**THE PROBLEM**:
Turn the lines of the records, from the line containing "Given: Click the 125" through the end of the records, into a numbered list with blank lines omitted.

--- start STORED ROWS ---

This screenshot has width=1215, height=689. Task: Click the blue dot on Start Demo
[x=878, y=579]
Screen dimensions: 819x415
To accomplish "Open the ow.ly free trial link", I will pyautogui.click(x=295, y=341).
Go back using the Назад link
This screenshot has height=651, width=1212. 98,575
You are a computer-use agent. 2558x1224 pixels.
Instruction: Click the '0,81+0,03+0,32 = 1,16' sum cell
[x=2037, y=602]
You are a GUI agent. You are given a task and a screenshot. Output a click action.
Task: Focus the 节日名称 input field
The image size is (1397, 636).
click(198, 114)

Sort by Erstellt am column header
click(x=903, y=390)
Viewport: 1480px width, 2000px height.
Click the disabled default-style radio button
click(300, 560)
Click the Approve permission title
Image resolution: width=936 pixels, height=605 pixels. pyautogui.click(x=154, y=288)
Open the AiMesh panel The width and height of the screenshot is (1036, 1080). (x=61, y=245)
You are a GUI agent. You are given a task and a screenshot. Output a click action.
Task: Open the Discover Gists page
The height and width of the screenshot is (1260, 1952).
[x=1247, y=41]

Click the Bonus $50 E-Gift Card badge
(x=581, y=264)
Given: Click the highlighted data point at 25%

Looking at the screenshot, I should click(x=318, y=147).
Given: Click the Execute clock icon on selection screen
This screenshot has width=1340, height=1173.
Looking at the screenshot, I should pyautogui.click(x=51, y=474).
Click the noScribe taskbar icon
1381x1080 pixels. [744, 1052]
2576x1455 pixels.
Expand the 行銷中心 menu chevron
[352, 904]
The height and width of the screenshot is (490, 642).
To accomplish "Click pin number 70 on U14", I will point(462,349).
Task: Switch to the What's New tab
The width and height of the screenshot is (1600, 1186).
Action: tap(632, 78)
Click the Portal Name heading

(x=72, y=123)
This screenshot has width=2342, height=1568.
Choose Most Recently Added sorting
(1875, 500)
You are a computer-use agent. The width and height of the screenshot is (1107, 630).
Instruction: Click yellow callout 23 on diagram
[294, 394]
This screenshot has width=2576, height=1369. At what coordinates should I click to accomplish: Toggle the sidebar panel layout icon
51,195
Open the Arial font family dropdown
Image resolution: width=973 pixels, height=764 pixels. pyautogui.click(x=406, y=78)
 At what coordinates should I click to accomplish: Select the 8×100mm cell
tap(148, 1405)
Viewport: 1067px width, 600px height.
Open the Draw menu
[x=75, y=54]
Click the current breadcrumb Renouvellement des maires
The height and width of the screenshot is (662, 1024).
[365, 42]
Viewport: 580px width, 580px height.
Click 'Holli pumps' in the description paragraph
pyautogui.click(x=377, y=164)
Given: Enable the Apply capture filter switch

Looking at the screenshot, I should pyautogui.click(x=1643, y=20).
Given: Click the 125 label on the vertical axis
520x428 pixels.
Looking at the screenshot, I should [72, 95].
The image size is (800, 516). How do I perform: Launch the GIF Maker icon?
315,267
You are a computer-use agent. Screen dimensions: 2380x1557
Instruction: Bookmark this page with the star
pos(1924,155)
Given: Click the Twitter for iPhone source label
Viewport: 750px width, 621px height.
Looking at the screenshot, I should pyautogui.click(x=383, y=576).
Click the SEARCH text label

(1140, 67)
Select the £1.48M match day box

--- end STORED ROWS ---

**WRITTEN SOLUTION**:
1. Given: Click the 125 label on the vertical axis
2. 520x428 pixels.
3. Looking at the screenshot, I should [72, 95].
4. The image size is (800, 516). How do I perform: Launch the GIF Maker icon?
5. 315,267
6. You are a computer-use agent. Screen dimensions: 2380x1557
7. Instruction: Bookmark this page with the star
8. pos(1924,155)
9. Given: Click the Twitter for iPhone source label
10. Viewport: 750px width, 621px height.
11. Looking at the screenshot, I should pyautogui.click(x=383, y=576).
12. Click the SEARCH text label
13. (1140, 67)
14. Select the £1.48M match day box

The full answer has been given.